I have set the targetAverageUtilization value to 10% for demonstration purposes. Depending on what your Function is doing you have a higher threshold here.

When running Functions applications with an HPA enabled you should consider using the Cluster Autoscaler (CA) also. The CA takes care of the agent node scaling. So, you ensure enough capacity for your container applications.

-> https://docs.microsoft.com/en-us/azure/aks/autoscaler

Let us have a look how the HPA reacts when we are putting some load onto our Functions application.

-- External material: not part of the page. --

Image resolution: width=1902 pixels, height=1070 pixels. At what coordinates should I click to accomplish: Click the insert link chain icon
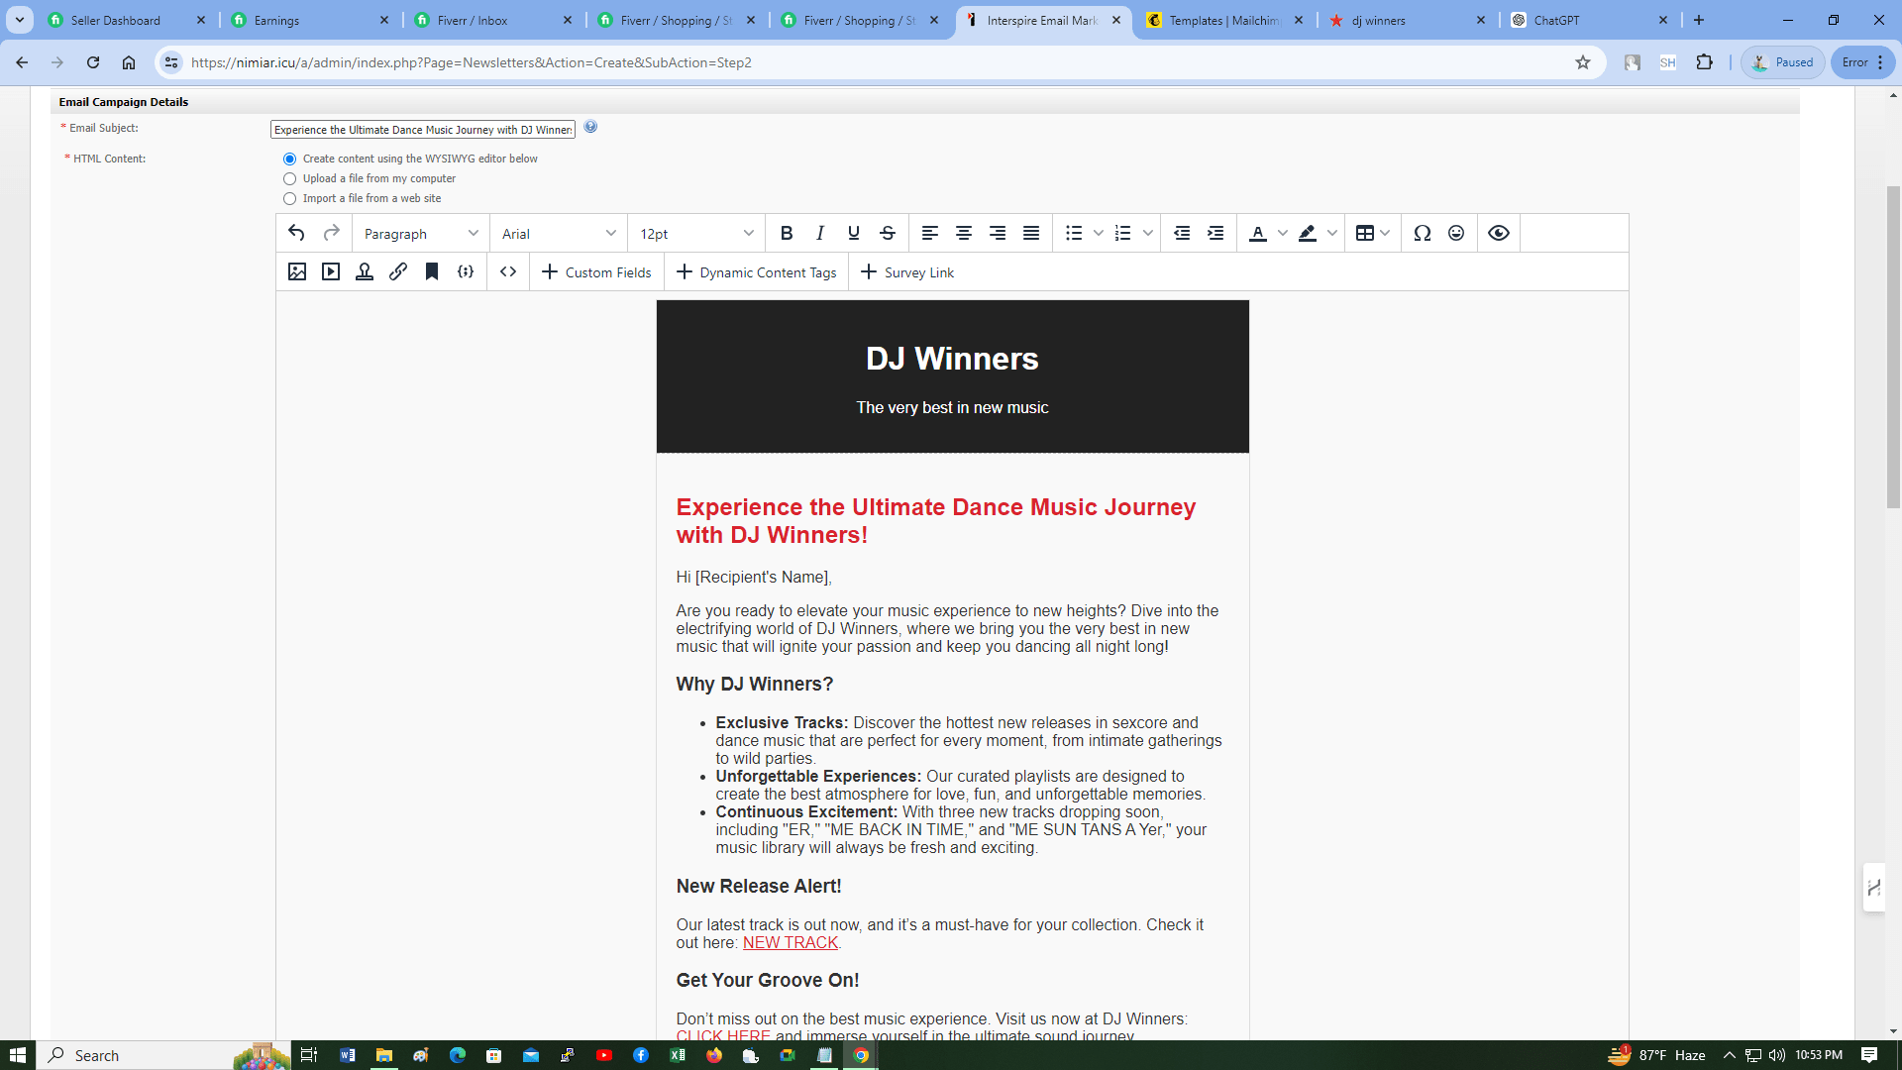pyautogui.click(x=398, y=271)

In the following screenshots you see the Function container running without any load and the deployment is scaled down to one.

aksfunctions01aksfunctions02

For the load testing I am using Azure Test Plans as part of Azure DevOps.

-> https://azure.microsoft.com/en-us/services/devops/test-plans/

The following load test configuration has been used to test the HPA configuration.

aksfunctions03aksfunctions04

The load test runs for 5 minutes and starts with 10 users running requests against the Functions application. Every 10 seconds the user count is increased.

As the request increases the HPA spins up additional containers and does a scale-out of the deployment to keep the Functions application operational.

aksfunctions05aksfunctions06

When the requests are decreasing the HPA adjusts the number of containers and does a scale-in of the deployment.

aksfunctions07

As you can see with the HPA configuration you can run Azure Functions on Kubernetes like on Azure in the consumption plan.

The easiest way to deploy the Functions application with all configuration parameters on Kubernetes is the usage of helm and a helm chart. Have a look at my GitHub repository for an example helm chart in this case.